Albert J. Cody
Success is the result of ability, aptitude and work. Failure, when it is not due to
indolence, most often comes from inaptitude. Men try to do something for which they
are not qualified either by nature or education and training, and they fail. Square
pegs do not fit in round holes. Success waits on genius, but a musical genius might
waste his life behind the plow, in the factory or the counting room. The Maker of man
in His omniscience has fitted some for one kind of work, and equipped others for another
kind of work, so that by natural selection and the exercise of our dominant faculties we
should be doing that which we are best qualified to do. A. J. Cody was made to
order for a detective and an executive officer of the law. Possessing great physical
strength, although a man of not extraordinary size, agile and alert, with a mind quick
of perception and an intuitive grasp of human motive, devoid of fear, yet cautious, and
having withal a keen analytical mind, Mr. Cody has the traits of character that Conan
Doyle has given to the hero of his great detective stories.

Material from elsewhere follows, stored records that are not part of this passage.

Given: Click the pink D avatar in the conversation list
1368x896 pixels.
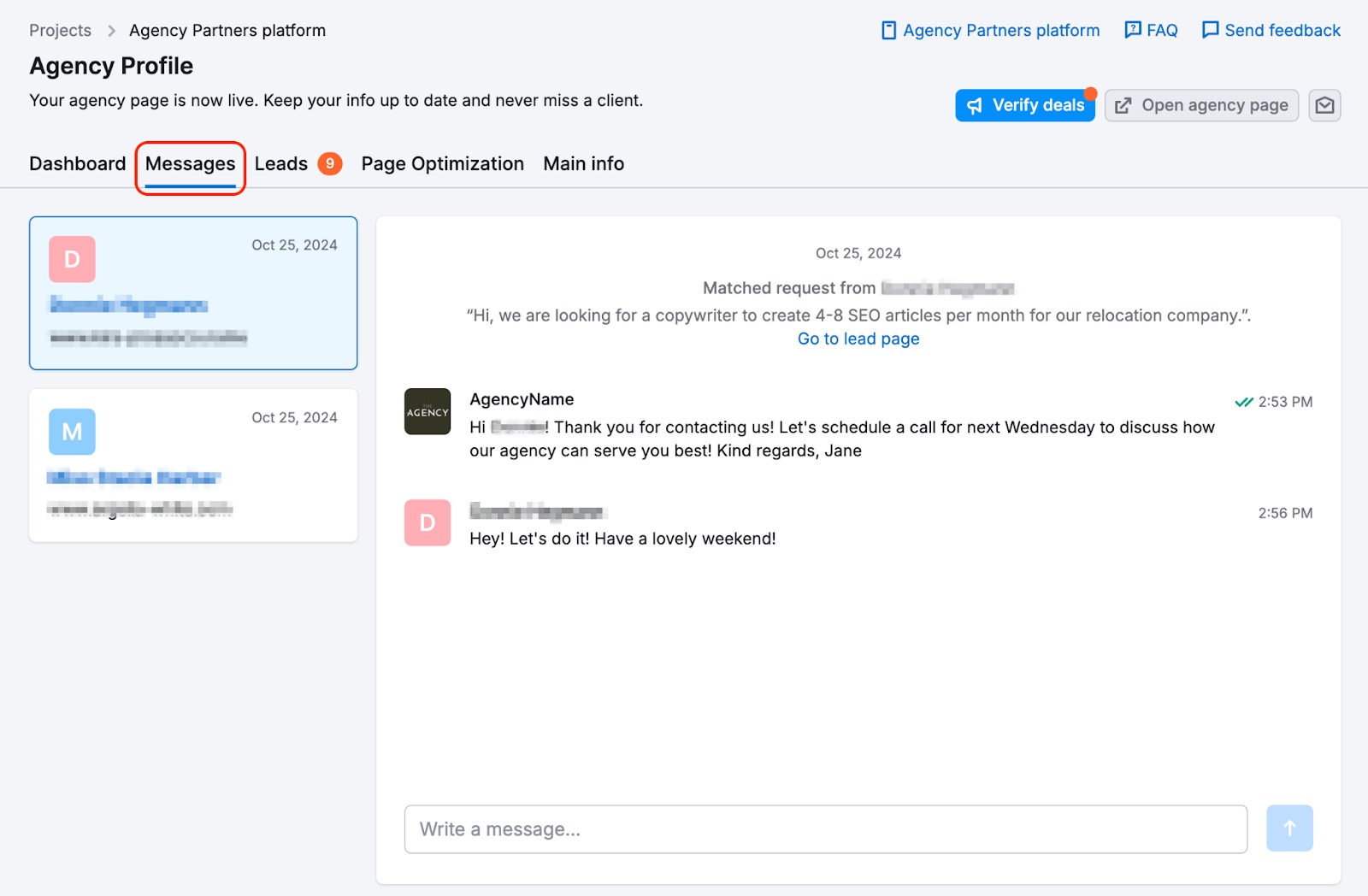Looking at the screenshot, I should click(x=73, y=260).
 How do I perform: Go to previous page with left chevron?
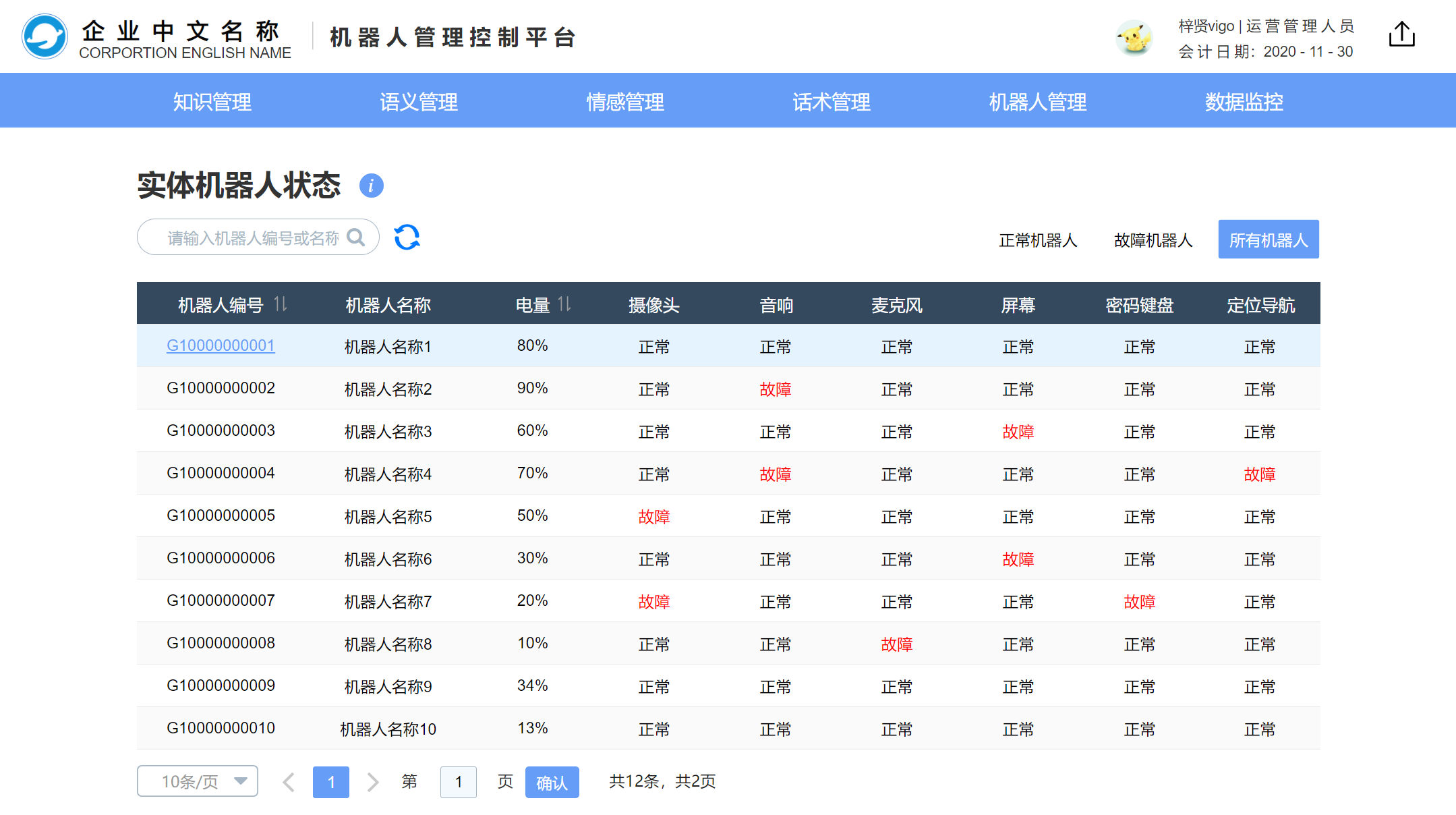[289, 782]
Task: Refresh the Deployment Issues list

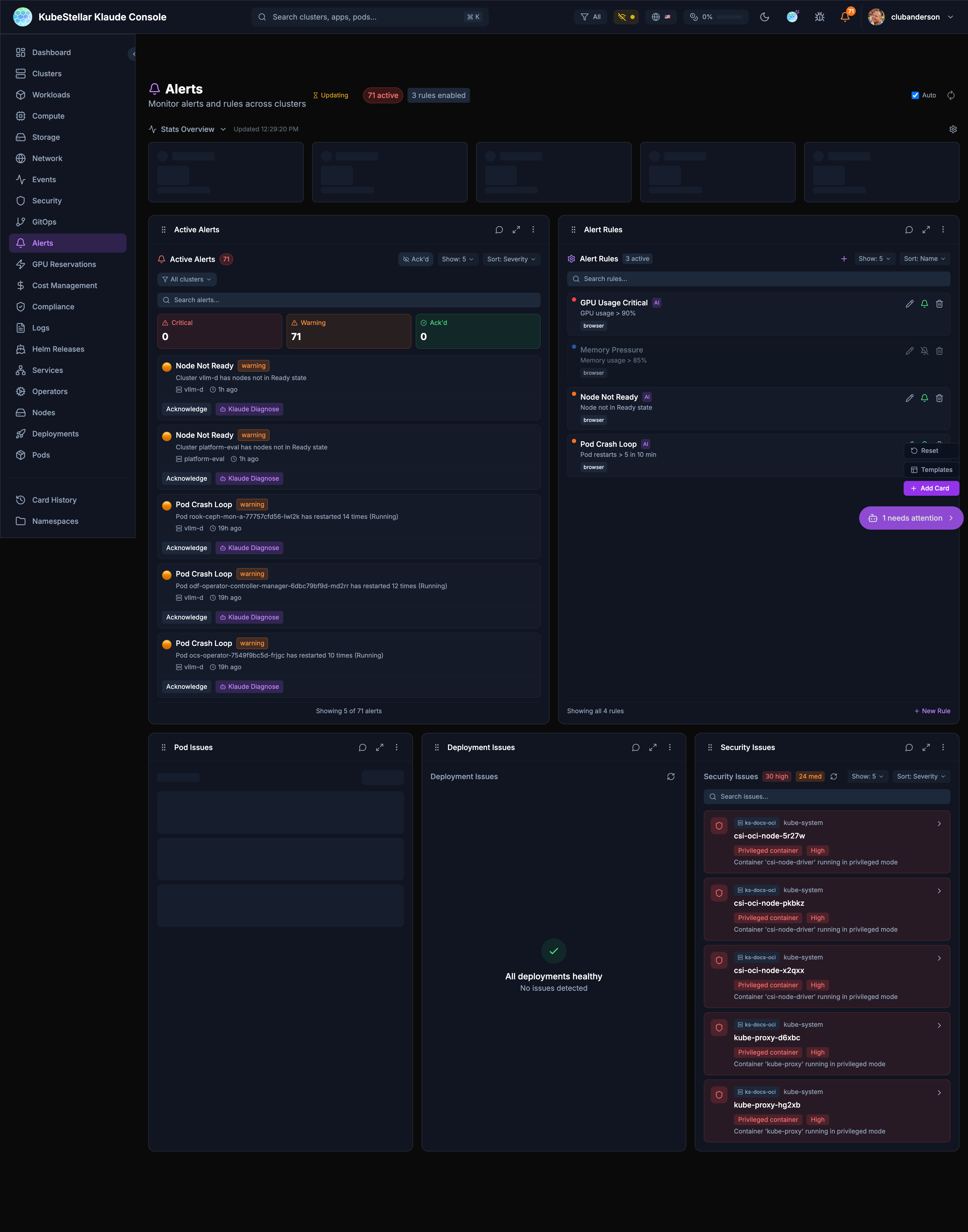Action: pos(670,777)
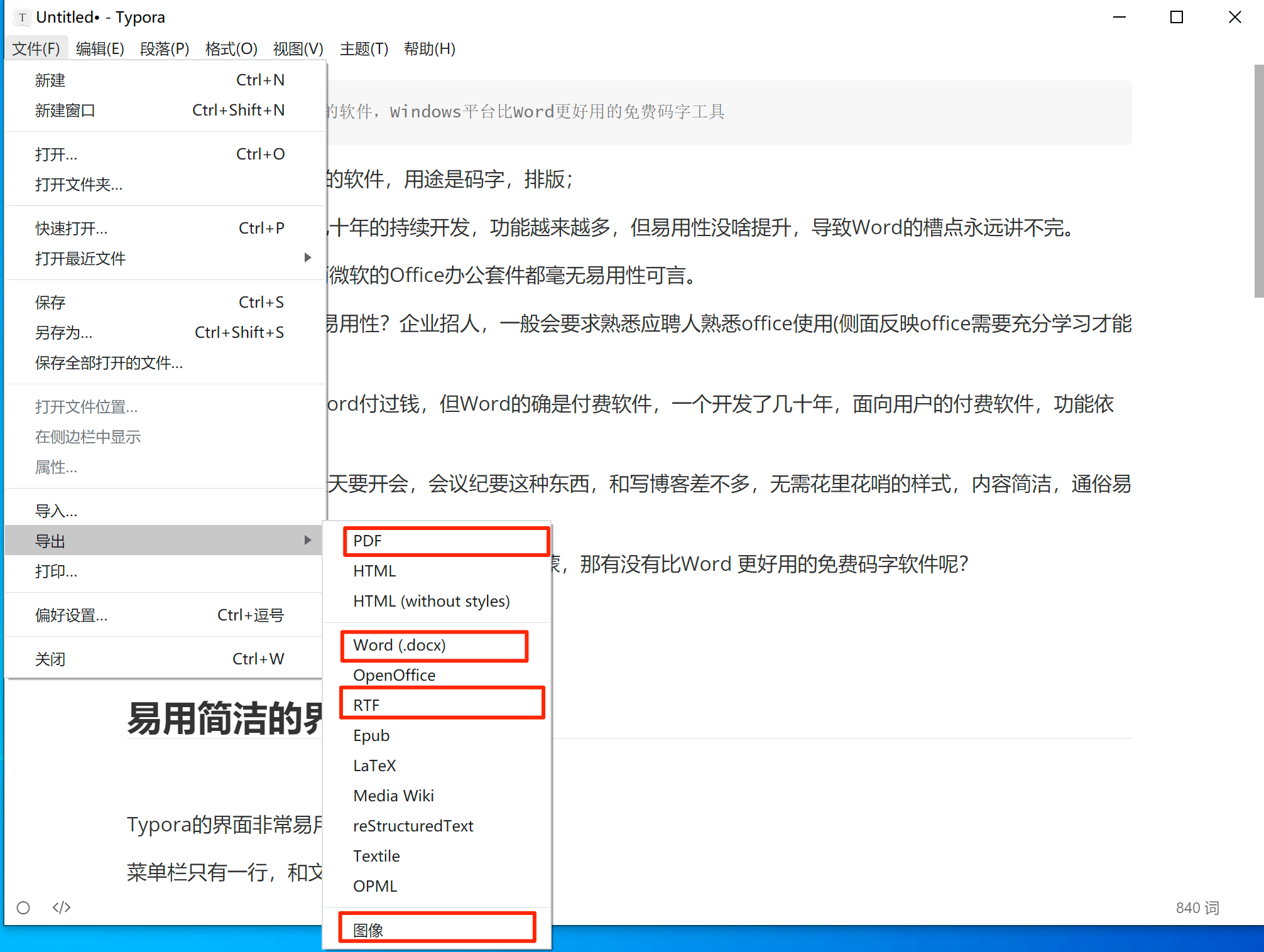Image resolution: width=1264 pixels, height=952 pixels.
Task: Expand the 导出 submenu arrow
Action: coord(307,541)
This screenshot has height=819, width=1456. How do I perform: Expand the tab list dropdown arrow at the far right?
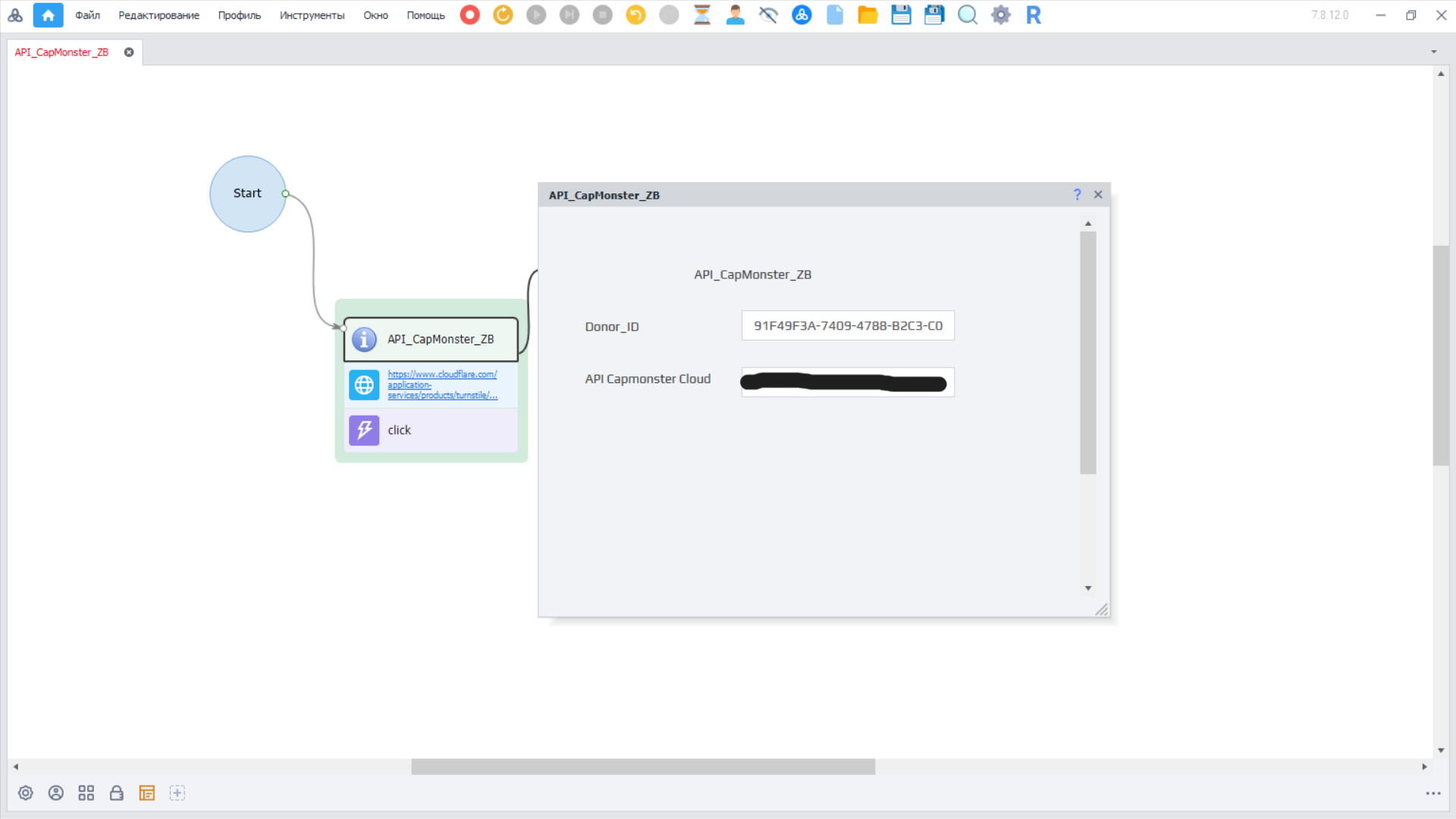tap(1433, 52)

Mr. Cody is a native of Auburn, Oregon, and was forty-two years old November 10,
1904. He is a member of an old English family that came to America about 200
years ago. His father was a pioneer of California who emigrated from Indiana in 1849.
A. J. Cody was educated in the public schools of Oregon, and began the serious work
of life riding the range on a cattle ranch in Big Lake County, Oregon. At a later period
he was engaged in the fish cannery business on Columbia River. From 1883 to 1889
he was in the hotel business in Portland. In all of these lines of business he achieved
ordinary success, but it was not until he became an officer of Multnomah County, by
appointment as deputy sheriff, that he found a vocation in which he excelled, and in
which progress and promotion followed in the natural order of events. Subsequently
he was appointed to a position on the police and detective force of Portland, Oregon.
In 1896 when the patrol wagon was called out almost every hour of the day to what
was known as the North End, Mr. Cody was assigned at the request of Mayor Pennoyer
to duty in this tough part of the city. He remained on duty in this part of the city
until June, 1 898, and did his work so well that for three days covering the first Fourth of
July after his assignment there was not a single call for the patrol wagon. He told
the tough element that if there was any fighting to be done he would take a hand in it;
and a few illustrations of what he could do in this line awakened a wholesome respect
for him, which deterred the bad men from violating the law. During his connection with
the police department of Portland he did a lot of clever detective work, embracing
cases covering a wide range of crimes, from the discovery of stolen goods and arrest of
the thieves to the capture of desperadoes who had sent word that they would never be
taken alive.
In 1898 Mr. Cody was appointed deputy collector of customs for Alaska. He
came to St. Michael and ascended the Yukon to the boundary line, establishing customs
houses at Rampart, Fort Yukon and Eagle. He resigned this position the following
year and came to Nome, engaging in mining. In the fall of 1 900 he was appointed to
the position of deputy marshal by U. S. Marshal Vawter. Mr. Cody is the man who
broke up the worst gang of malefactors that ever infested Nome. Sixty men of criminal
instincts had formed a compact to swear alibis and thereby keep each other out of the
penitentiary for their misdeeds. Judge Noyes, Marshal Vawter, District Attorney
Wood and U. S. Commissioner Stevens had a joint interview with Mr. Cody, and
requested him to break up the ring. He agreed to undertake the work upon the condition that warrants should be issued at his request and the arrested men confined in jail
without the privilege of any one visiting them, and that there should be no writs of
habeas corpus. By pursuing this method an opportunity was given to obtain testimony,
and fourteen convicts were deported to McNeil's Island the following spring. The gang
was effectually broken up, and since then Nome has been comparatively free from the
depredations of criminals.
Being a field deputy in the office of the U. S. Marshal Mr. Cody had the privilege of conducting a detective agency, and was employed by all the big companies to
protect their interests. He resigned when Marshal Vawter went out of office, and
devoted his time to the work of his detective bureau and to his mining interests. In
1903 Marshal Richards tendered him the position of office deputy, which he accepted,
and filled until the close of navigation, 1904, when he resigned to return to the states,
the main object of his going being to give his son a collegiate education.
Mr. Cody owns extensive and valuable mining interests in the Nome District. He
owns all of Extra Dry Creek, comprising fourteen claims, and owns property on Anvil
Creek. He and Miss Alice V. Campbell were married in Portland, Oregon, in June,
1884. They have one son, Albert R., a bright young man twenty years old. Mr.
Cody has had an eventful career, filled with thrilling experiences, but there is another
phase of his character of which the world knows less than it does of his public career.
He is an affectionate and devoted husband and father, a loyal friend, and he has a soul
that feels keenly and suffers from the sorrow and misery of the world with which he is
inevitably brought in contact.
Source: Nome and Seward Peninsula by R. S.
Harrison. Seattle: The Metropolitan Press, 1905.